WRITTEN INSTRUCTION:
In the email excerpt about timer precision, list every word or figure that contains a digit, in order of appearance, leaving off any trailing punctuation.

TEXT PASSAGE:
· · · · · · ·
That article is from 2008, and though the relevant kernel code seems to
match the article content, a huge amount of power-efficiency related
changes went into the kernel since that time. My assumption is nowadays
the kernel rounds more aggressively than the default of 50us documented
by that article.

Short answer is yes, you can set the max hz of select(), but in all
likelihood you won't have to. As always, benchmarking and profiling real
code might reveal this to be a non-issue.


David

> 
> Thanks for your hints and patience,
> Tobias
> 
> > 
> > 
> > On Sun, Aug 10, 2014 at 05:16:51AM -0700, Tobias Oberstein wrote:
> > > Hi,
> > >
> > > I have a question regarding scalability of timers in Twisted.
> > >
> > > Say I have a massive number of periodic timers (lets say each with period 
> > > 1s,
> > but all slightly time shifted to each other).
· · · · · · ·
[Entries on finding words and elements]

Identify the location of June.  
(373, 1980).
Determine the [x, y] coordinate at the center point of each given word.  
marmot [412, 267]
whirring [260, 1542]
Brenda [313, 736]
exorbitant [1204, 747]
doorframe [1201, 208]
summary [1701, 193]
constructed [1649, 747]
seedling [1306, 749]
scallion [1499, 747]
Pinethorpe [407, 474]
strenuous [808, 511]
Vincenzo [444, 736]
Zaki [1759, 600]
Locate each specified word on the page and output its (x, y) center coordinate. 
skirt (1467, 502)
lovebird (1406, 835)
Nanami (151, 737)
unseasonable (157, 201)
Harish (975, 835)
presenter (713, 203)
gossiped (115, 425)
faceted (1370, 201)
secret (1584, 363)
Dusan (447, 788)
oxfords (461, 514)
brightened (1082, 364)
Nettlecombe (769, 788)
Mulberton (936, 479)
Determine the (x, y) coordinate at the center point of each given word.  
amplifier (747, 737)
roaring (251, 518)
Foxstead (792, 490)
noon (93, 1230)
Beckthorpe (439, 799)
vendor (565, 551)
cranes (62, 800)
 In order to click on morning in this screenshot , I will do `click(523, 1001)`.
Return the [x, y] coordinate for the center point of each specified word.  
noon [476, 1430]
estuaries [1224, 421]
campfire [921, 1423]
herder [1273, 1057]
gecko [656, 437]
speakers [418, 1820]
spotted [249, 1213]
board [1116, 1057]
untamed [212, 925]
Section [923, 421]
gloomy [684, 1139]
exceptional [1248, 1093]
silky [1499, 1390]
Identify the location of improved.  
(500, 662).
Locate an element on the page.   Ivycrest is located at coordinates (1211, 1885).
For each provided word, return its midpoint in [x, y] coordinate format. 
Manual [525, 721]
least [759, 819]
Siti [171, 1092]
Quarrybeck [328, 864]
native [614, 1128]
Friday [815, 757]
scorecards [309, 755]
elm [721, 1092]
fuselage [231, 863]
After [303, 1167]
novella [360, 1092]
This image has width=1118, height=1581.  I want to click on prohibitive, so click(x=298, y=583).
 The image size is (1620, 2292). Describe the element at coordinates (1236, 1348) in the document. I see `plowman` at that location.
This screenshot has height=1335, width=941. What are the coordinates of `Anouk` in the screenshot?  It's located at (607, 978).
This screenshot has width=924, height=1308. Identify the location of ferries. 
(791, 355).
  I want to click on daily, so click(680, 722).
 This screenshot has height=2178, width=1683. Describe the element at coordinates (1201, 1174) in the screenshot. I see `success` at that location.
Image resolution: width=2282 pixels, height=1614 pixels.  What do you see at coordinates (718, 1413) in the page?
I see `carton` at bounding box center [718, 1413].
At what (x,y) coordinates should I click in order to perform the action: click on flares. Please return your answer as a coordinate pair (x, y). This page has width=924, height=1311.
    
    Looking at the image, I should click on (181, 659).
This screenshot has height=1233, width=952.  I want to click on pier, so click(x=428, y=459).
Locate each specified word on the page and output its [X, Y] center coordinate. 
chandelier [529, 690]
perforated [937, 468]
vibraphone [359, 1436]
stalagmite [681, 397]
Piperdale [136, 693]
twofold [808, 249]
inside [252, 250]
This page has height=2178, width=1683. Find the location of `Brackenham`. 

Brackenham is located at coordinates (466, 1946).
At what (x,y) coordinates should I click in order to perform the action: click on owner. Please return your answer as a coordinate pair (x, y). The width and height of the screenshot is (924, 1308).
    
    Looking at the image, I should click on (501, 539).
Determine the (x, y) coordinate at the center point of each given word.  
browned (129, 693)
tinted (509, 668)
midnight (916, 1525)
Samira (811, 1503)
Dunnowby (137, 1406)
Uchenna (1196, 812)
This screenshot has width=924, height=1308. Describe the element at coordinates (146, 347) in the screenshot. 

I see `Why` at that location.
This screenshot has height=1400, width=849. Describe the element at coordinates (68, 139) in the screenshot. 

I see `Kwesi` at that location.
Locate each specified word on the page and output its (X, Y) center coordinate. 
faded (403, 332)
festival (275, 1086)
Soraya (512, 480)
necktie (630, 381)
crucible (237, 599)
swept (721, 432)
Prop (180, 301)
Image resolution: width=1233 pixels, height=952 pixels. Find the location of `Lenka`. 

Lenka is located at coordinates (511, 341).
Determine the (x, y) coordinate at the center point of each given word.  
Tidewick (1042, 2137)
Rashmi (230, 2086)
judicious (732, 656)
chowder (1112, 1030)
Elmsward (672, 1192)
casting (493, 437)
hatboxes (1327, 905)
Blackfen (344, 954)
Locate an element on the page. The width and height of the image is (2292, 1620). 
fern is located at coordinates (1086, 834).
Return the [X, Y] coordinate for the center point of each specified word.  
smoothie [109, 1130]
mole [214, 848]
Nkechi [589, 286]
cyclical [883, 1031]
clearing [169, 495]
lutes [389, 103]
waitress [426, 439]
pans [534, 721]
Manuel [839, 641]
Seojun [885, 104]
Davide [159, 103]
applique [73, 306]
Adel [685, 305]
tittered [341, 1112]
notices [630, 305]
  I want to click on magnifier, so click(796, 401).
· · · · · · ·
RESULT FOR THIS EXERCISE:
2008, 50us, 10, 2014, 05:16:51AM, -0700, 1s